Molecular dynamics study of surface erosion and defect generation in copper under cluster bombardment: influence of projectile mass and energy

Abstract

Using classical Molecular Dynamics (MD) method we study surface erosion, primary defect production and sputtering processes occurring in crystalline Cu target with (111) surface plane under irradiation with Cu N and Au N monomers and polyatomic clusters (N = 1-55) with incident energies E/N = (100-1000) eV per one incident atom. Non additive effects in both sputtering and defect production were observed in case of cluster impact above a certain threshold cluster size (N th ) which depends on both incident energy and mass of the projectile. The relative efficiency of sputtering (rescaled per one incident atom) is found to be about of factor of two larger then corresponding efficiency of damage production.
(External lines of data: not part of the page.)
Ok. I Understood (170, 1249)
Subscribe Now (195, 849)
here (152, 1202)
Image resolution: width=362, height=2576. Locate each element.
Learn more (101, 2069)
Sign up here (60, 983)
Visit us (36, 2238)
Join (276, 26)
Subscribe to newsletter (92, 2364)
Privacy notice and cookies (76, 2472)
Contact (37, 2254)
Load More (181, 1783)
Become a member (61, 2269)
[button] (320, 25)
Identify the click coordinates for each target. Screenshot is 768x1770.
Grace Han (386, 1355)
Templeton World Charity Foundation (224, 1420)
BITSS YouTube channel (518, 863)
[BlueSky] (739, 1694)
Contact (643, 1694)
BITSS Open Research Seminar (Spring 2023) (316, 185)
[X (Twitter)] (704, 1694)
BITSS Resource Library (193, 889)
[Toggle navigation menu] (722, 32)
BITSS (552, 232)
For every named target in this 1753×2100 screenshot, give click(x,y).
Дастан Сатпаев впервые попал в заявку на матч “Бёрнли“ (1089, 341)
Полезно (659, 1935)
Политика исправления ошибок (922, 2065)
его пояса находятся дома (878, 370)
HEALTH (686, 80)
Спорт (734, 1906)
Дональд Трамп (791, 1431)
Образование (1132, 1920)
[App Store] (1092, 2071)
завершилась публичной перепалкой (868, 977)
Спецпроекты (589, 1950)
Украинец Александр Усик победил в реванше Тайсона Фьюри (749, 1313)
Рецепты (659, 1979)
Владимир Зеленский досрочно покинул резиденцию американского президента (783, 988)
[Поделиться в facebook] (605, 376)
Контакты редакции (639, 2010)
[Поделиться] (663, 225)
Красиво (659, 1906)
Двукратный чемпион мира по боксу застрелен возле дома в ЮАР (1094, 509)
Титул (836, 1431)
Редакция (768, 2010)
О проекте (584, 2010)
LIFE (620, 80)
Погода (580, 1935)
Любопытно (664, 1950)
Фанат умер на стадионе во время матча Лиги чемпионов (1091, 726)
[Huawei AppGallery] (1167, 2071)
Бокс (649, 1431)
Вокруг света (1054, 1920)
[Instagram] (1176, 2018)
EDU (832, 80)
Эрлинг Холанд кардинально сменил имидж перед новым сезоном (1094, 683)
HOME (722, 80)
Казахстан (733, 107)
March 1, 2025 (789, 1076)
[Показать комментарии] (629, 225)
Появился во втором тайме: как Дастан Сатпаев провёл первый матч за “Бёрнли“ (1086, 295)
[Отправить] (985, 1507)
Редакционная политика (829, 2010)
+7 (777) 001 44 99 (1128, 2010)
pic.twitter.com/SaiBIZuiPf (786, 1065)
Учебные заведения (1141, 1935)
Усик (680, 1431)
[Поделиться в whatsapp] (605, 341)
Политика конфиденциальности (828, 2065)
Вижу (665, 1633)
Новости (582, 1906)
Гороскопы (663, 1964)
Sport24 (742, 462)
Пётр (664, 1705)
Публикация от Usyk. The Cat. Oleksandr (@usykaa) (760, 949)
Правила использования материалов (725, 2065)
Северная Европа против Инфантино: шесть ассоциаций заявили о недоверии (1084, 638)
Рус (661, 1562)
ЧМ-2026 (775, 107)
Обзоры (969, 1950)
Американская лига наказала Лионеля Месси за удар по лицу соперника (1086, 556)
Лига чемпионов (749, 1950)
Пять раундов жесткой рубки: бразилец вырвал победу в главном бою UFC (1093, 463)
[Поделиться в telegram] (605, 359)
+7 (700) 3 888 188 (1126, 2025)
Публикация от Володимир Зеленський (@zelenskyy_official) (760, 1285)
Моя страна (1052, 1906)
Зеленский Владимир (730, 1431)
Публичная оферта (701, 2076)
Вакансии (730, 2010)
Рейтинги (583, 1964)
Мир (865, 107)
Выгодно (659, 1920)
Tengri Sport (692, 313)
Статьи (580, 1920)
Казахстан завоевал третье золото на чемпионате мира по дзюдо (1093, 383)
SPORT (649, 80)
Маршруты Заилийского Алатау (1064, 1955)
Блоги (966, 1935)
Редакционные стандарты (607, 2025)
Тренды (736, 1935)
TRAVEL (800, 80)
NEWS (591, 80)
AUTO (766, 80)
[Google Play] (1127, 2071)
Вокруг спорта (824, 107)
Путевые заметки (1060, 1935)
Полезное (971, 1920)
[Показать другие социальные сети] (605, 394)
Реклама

It was demonstrated that most typical kinds of damage produced inside the target after projectile impact are vacancies and vacancy clusters, and their number significantly prevails over number of interstitials. Moreover, the fraction of interstitial atoms reduces strongly with increase of cluster size N at a given energy per one incident atom. This fact can be explained taking into consideration high mobility of interstitial atoms, which result in formation of ad-atom conglomerates on the surface. Impact of a cluser with N ≥ 6 and with total incident energy above some threshold value (about 5 keV) results in formation of pronounced microcrater surrounded by ad-atom rim, whereas below this energy threshold, typical topographic features of the impact region is either ad-atoms hillocks or shallow crater.